I think Scrivener may be a different kind of Markdown-savvy than what you’re referring to. In fact what you’re describing sounds more like a program that doesn’t do Markdown at all, but instead has an import filter that ditches it entirely and migrates one to a rich text workflow. That doesn’t sound terribly appealing to me, but I’m one of those people that uses Markdown to write because I don’t care for rich text editing in the first place.
But, if that’s all you want, use Pandoc to convert your source to .docx. Just be aware you’re no longer using any of Scrivener’s Markdown stuff at that point, and it will be much more like writing in LibreOffice or Word.
If you do in fact want to use Scrivener to author Markdown content, then this post may help you out.
I think maybe the fundamental point of confusion may be that some editors do a lot of cosmetic formatting of the text itself while you write, while Scrivener does not.
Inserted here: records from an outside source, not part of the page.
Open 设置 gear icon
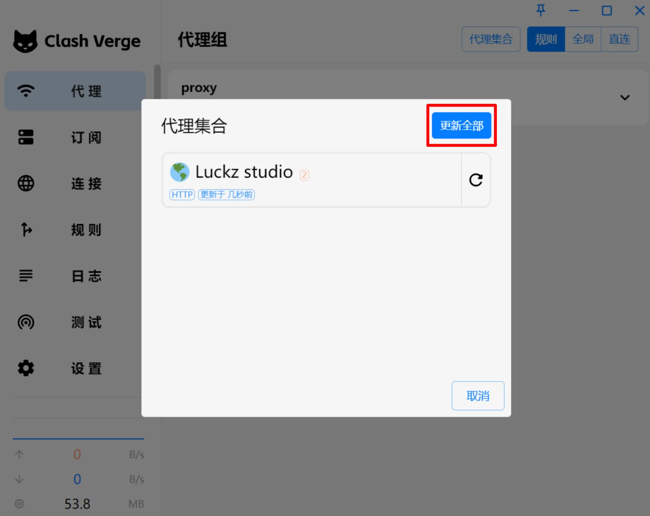This screenshot has width=650, height=516. coord(26,368)
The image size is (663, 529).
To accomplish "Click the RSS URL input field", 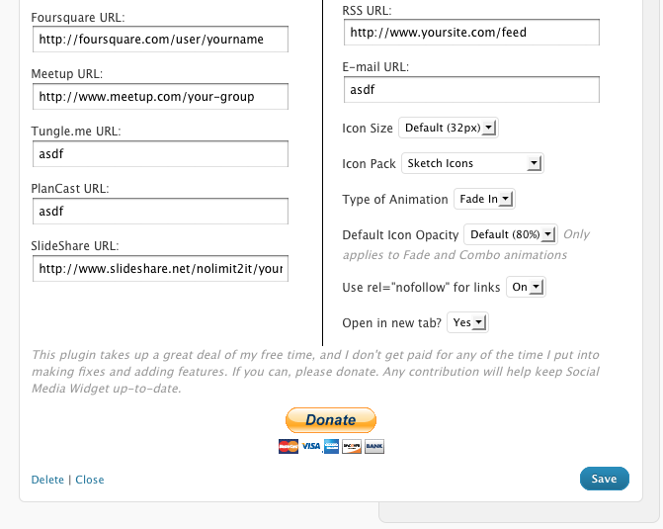I will click(x=472, y=33).
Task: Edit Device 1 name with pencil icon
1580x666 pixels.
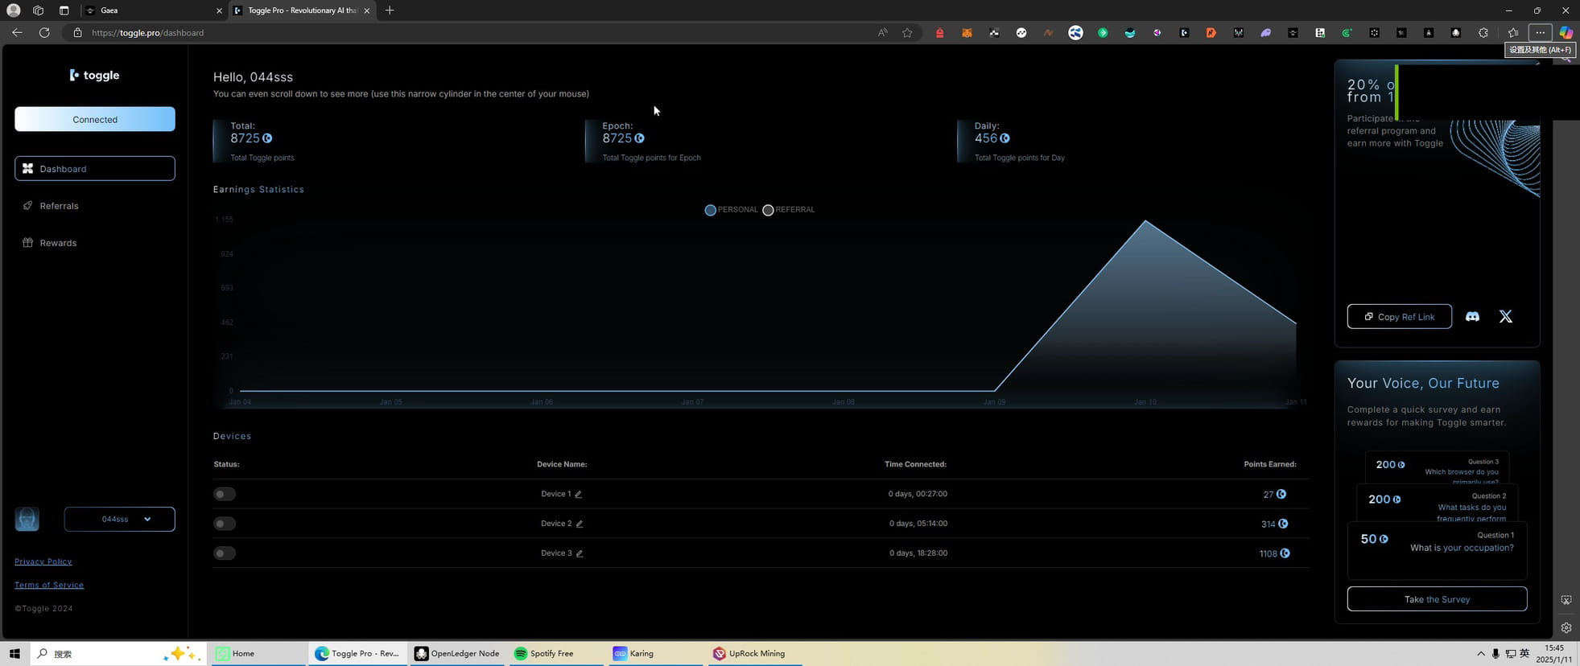Action: pos(578,495)
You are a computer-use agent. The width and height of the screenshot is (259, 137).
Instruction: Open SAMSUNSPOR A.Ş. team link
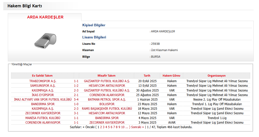coord(43,86)
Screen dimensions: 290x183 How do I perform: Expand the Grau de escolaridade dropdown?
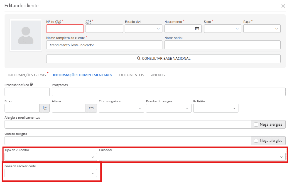click(x=51, y=173)
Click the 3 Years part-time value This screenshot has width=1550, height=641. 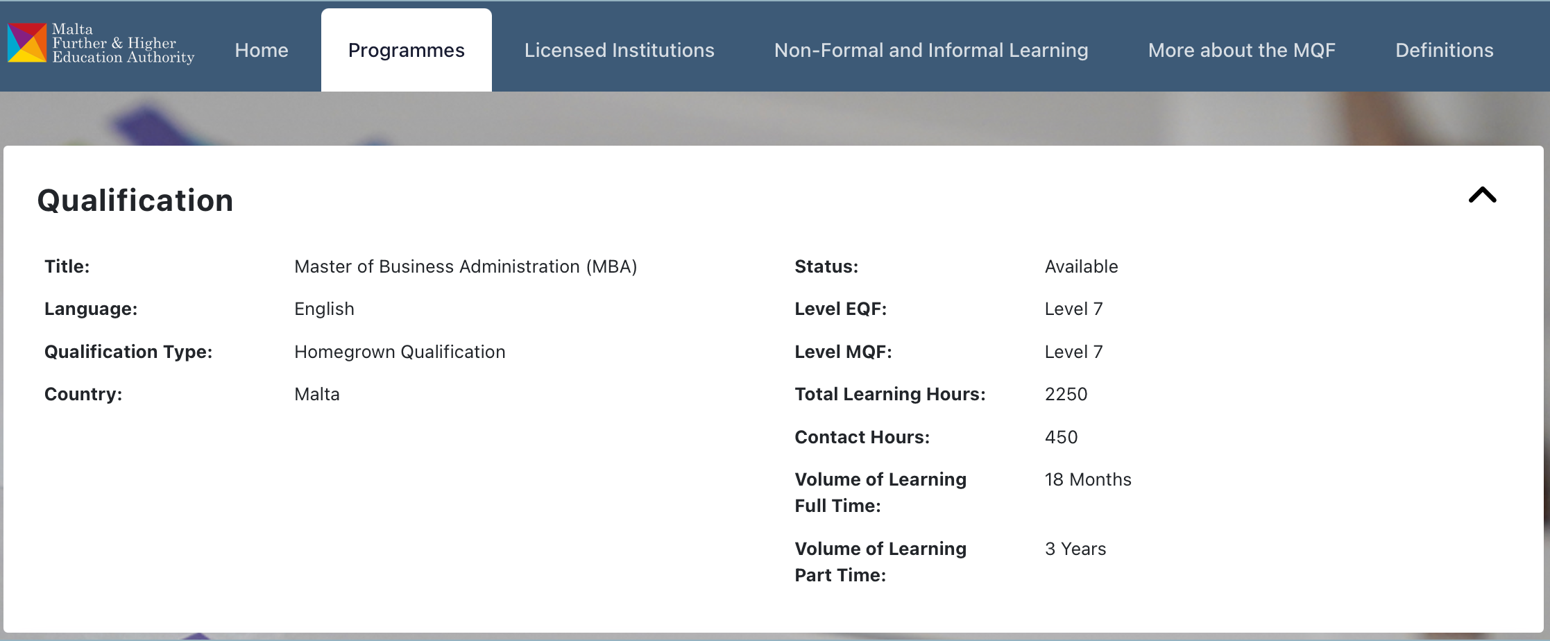[1075, 549]

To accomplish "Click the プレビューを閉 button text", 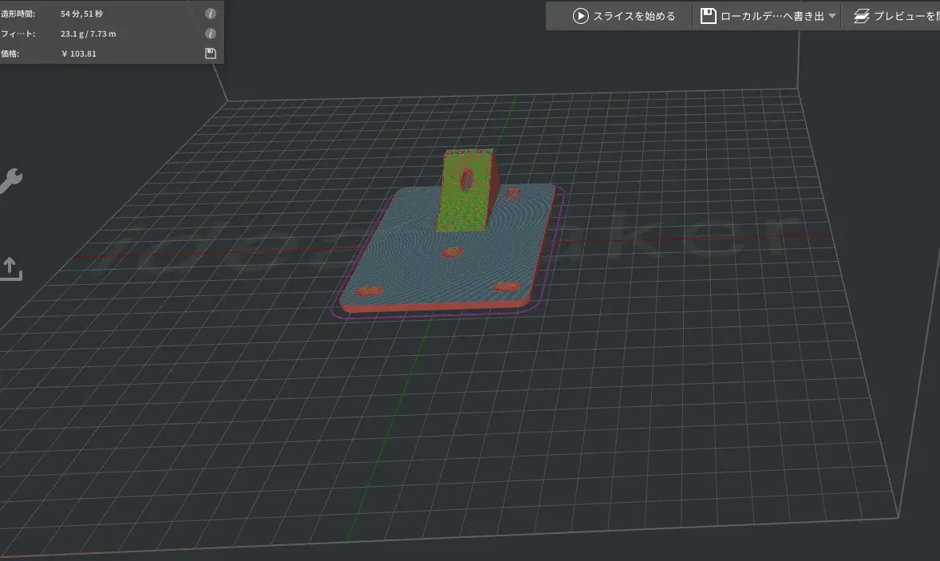I will tap(906, 16).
The end result is identical though, and it also uses Pandoc (as well as MultiMarkdown) to generate documents from your Markdown source. So asterisks do the same exact thing as they do everywhere else.
It can be a lot more heavy-duty than that if you want, which may be what you’ve heard about, Chapter 21 in the user manual should help you out there, and this other post kind of breaks down some of what makes Scrivener different than most offerings. It does use some rich text conventions to generate MD, but it’s more of an opt-in thing than the standard and default way of using the software.